His usage of the Keyblade, however, comes off as more inept in overall execution than veterans. It’s clear he lacks essential combat experience as he heavily relies on his manipulation of time and his whip to a degree that leaves him full of openings. While he does perform fakeouts with transparent clones now and then, his constant teleportation around the field comes off as recklessness at times more than anything else. This is all amplified during his Desperation Move (DM), where he begins to turn back time to an earlier state where he possessed more health. However, his desperation is visible here as he sends out wave after wave of clones to disrupt Sora from destroying his armor, which is noticeably fragile. Still, when initiating his DM, his quote is pretty cool; I’ll admit, “Time is a cruel prison!”
The fight itself is vastly enjoyable as it grants players a window of the precision and patience needed for the rest of these battles. Even though Young Xehanort is starkly simpler than his untimely contemporaries, he still requires dedication to prevail against. As noted earlier, he does utilize fakeouts, so he isn’t entirely 1-note. He can even heal himself if players become overzealous during a particular false opening.

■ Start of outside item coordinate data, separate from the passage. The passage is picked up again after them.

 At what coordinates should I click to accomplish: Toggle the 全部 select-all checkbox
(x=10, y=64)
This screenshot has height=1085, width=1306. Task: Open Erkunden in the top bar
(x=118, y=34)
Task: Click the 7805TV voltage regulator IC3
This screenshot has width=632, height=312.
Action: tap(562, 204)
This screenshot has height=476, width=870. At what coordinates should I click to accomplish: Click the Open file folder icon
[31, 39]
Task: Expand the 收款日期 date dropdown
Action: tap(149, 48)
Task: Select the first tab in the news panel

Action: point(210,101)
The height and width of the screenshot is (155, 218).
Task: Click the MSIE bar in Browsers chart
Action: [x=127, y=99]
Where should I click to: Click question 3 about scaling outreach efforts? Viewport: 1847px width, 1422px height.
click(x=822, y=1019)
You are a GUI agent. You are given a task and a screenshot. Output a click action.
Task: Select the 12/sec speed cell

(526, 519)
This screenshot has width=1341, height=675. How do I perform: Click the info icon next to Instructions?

Above all else, though, this battle feels like a proper redemption of his Birth by Sleep and Dream Drop Distance iterations. Though the latter battle was nowhere near as inept as the former, his Limit Cut fight is on an altogether different plane. His presence during the ‘Nort Court’ battle near the end of the game’s story provided an element of his newly realized combat design, but seeing it in full force here is distinctly captivating.
The track for this fight is genuinely exceptional, much like every other data battle. Titled “L’Impeto Oscuro,” this song combines Young Xehanort’s battle themes from Birth by Sleep and Dream Drop Distance. While the original Birth by Sleep version is still my favorite iteration due to its masterfully chaotic and intimidating instrumentation, the Re Mind take on the track boasts an omnipresent enigmatic ambiance that is purely addicting to leave on repeat. Further, when Young Xehanort performs his DM, the track’s volume becomes partially muted, amplifying the sense of being trapped in a chasm of unnatural time.
Young Xehanort’s data battle possesses a quick-to-parse rhythm that demands attention from the player thanks to his deceitful openings and occasional trickery representing his growing, masterful tactician mind. His telegraphs make combative sense as they aren’t needlessly tricky to detect. They additionally neatly tie into his seemingly reckless and overconfident persona. Still, his lack of Keyblade mastery and need for growth is apparent with his frail armor bar and his easily discernible patterns that can be overturned with only a few well-timed blocks.
Everything stated in this piece comes from my personal views of the series, so I apologize if my perception of any factor differs from yours. Young Xehanort’s data battle is not my favorite of the lineup. Still, I can’t deny how enthralling and natural the pathway to victory is in it. Not only am I relieving to see Young Xehanort finally receive a stellar solo boss fight after all these years, but seeing as he’s my favorite Xehanort incarnation, it also brought legitimate delight.